::: Exercise text
Historic house in Ohio, United States

The Walter Field House is a historic residence located along Reading Road in northern Cincinnati, Ohio, United States. Built in the 1880s to be the home of a prosperous local businessman, it features elements of popular late-nineteenth-century architectural styles, and it was produced by one of the city's leading architects. It has been named a historic site.

Walter Field was a Cincinnati-area business executive, holding offices such as the presidency of the American Cotton Oil Company and the Cincinnati Ice Manufacturing and Cold Storage Company. He moved into the house soon after its completion in 1884. As the architect for his new residence, Field chose Samuel Hannaford, an English-born architect whose design of the Cincinnati Music Hall had catapulted him into local prestige in the 1870s. Many of Hannaford's surviving houses in Cincinnati are masonry structures, including several built in the mid-1880s, but the Field House is a frame structure. Built at the end of Hannaford's Victorian phase, the Field House includes various Victorian elements, such as the shingles and decorative details characteristic of the Eastlake movement, but the rest of the house is more heavily in the Shingle Style. Its plan is asymmetrical, featuring components such as a multi-gabled roof, a pavilion with large porch across the front, and an eight-sided gazebo on the southern end of the facade. Decorated with a heavily spindled section in the place of the frieze, the porch and gazebo dominate the appearance of the two-and-a-half-story building. Other components, such as a turret on the northern side, are less easily observed from the street.
::::::
**Try it**
According to the Walter Field House text, in what year was the house completed?
::: Extracted information
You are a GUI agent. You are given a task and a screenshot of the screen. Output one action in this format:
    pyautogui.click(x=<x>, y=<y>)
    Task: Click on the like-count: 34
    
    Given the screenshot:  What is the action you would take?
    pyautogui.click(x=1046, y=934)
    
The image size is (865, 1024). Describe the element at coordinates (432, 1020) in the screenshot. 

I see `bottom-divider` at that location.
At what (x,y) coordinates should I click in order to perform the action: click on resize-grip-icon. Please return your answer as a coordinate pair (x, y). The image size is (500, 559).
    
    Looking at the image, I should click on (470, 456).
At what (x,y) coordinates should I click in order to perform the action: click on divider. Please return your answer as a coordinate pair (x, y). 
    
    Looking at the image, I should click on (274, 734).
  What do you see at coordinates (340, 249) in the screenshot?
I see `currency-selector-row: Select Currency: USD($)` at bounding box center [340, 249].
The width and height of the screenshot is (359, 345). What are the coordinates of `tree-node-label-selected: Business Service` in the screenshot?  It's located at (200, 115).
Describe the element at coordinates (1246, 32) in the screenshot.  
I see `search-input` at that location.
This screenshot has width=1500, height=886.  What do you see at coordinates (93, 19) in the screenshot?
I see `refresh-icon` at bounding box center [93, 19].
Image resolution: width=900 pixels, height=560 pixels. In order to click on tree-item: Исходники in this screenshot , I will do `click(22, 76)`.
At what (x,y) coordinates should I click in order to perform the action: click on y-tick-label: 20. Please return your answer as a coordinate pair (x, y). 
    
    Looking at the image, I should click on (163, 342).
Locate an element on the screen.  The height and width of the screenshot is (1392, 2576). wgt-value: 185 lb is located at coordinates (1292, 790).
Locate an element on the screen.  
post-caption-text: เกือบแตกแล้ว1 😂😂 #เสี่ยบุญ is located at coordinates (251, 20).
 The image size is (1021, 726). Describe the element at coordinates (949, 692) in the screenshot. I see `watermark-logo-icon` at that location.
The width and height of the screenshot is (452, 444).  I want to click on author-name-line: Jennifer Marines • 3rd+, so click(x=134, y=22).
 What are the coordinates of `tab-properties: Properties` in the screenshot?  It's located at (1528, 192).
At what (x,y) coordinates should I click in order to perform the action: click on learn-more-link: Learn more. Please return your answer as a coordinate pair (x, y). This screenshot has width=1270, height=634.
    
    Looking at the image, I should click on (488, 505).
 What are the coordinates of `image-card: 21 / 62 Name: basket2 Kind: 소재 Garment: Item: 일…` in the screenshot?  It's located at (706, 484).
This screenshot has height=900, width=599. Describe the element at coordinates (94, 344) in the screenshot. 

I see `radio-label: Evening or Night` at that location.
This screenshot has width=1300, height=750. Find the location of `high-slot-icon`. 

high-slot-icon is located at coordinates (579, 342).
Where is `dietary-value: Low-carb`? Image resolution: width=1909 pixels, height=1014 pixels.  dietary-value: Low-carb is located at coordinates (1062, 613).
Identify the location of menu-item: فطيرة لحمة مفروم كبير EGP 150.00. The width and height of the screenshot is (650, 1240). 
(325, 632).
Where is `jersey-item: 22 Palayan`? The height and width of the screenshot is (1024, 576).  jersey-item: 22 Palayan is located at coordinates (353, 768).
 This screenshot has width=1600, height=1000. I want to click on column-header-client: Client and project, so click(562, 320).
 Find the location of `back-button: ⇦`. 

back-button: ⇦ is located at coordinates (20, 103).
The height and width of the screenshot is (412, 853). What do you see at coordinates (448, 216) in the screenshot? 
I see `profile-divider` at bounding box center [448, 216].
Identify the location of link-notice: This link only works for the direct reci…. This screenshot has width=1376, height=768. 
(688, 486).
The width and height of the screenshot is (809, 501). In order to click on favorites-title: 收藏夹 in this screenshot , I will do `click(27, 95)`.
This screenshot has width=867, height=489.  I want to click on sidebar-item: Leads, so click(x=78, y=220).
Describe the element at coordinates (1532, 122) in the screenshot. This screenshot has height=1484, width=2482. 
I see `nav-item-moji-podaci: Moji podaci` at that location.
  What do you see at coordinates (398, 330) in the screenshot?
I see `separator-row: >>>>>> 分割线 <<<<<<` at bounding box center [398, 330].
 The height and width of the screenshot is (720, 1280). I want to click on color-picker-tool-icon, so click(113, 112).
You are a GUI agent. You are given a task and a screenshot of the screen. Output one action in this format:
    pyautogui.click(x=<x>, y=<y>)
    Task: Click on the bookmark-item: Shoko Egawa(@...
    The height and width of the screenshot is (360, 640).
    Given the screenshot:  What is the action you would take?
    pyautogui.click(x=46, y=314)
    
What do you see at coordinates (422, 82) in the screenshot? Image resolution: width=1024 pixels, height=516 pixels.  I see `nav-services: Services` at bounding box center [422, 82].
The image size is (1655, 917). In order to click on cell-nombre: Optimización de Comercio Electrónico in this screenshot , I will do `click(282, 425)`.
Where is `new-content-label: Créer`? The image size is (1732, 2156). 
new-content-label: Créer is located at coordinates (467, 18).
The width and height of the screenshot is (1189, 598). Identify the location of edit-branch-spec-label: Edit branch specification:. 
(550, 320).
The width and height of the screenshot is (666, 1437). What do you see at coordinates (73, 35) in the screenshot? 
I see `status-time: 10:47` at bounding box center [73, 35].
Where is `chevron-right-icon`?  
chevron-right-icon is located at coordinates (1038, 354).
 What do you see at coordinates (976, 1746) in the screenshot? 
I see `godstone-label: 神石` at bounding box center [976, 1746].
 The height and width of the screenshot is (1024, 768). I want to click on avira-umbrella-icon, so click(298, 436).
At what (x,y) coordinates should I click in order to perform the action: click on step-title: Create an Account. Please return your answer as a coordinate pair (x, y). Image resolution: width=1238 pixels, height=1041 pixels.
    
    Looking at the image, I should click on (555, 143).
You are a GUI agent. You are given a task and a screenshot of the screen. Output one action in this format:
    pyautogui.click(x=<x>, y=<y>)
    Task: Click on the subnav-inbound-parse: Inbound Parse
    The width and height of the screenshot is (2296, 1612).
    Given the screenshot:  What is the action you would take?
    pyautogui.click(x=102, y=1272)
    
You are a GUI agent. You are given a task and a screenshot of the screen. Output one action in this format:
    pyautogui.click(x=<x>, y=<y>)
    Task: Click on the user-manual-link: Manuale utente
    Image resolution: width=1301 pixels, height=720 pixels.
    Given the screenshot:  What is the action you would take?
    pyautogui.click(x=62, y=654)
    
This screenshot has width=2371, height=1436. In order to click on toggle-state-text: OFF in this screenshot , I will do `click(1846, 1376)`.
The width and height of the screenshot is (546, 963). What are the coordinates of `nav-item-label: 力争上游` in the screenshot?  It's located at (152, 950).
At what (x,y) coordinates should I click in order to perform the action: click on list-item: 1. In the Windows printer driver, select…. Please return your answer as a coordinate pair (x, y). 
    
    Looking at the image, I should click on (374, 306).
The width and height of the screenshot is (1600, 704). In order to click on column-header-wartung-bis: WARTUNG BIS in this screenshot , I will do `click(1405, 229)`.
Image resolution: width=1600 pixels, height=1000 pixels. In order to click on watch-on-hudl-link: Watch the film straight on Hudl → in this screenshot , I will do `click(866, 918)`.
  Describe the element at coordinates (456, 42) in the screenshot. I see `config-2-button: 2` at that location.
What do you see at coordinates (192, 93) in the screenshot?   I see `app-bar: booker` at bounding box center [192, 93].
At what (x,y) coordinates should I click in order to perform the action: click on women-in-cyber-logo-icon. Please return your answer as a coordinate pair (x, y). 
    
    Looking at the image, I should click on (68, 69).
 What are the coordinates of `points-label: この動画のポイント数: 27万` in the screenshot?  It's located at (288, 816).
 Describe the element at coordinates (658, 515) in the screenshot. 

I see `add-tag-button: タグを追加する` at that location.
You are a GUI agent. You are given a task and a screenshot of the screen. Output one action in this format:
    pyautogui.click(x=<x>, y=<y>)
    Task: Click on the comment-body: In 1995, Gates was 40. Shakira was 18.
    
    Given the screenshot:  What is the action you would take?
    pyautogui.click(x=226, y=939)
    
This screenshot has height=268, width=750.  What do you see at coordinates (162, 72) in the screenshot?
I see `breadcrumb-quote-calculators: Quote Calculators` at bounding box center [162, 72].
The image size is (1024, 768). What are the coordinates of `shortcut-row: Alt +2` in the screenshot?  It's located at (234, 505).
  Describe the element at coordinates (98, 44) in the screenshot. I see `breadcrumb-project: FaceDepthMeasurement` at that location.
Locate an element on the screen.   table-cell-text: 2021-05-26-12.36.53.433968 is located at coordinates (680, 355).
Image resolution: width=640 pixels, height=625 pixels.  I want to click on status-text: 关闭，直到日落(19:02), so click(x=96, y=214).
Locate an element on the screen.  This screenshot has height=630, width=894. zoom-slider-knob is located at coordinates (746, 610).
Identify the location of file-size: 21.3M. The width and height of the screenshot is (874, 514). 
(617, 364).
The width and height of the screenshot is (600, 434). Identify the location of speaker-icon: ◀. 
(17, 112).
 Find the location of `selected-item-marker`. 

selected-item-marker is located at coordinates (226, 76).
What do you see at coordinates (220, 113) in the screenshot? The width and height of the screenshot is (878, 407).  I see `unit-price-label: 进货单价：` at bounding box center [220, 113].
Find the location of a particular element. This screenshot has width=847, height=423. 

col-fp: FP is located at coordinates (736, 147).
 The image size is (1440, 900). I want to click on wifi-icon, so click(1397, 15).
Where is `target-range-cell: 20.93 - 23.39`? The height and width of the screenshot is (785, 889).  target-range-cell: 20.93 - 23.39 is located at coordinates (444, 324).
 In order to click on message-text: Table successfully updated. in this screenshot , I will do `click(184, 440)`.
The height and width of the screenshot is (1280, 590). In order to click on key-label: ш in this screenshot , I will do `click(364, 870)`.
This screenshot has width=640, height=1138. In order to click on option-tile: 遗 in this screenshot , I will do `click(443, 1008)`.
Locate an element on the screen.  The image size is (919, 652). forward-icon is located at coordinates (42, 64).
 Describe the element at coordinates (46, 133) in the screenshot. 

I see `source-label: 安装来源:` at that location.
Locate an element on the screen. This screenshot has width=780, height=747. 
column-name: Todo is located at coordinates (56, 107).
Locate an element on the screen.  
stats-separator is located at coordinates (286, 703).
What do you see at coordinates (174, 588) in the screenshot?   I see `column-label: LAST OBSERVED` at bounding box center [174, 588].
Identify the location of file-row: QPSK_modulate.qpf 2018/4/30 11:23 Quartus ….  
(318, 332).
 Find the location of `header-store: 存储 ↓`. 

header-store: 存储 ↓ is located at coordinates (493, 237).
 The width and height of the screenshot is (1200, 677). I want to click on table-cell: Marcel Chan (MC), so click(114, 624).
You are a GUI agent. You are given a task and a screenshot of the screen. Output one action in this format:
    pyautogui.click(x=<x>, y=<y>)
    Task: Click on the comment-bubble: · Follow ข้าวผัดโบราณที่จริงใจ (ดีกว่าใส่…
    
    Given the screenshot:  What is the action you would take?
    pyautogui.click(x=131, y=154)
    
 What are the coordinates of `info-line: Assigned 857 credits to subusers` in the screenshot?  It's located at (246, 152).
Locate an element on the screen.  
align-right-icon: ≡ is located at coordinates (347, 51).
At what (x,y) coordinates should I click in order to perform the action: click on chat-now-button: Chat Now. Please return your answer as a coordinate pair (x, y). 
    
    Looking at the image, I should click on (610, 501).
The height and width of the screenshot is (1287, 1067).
::::::
**Result below**
1884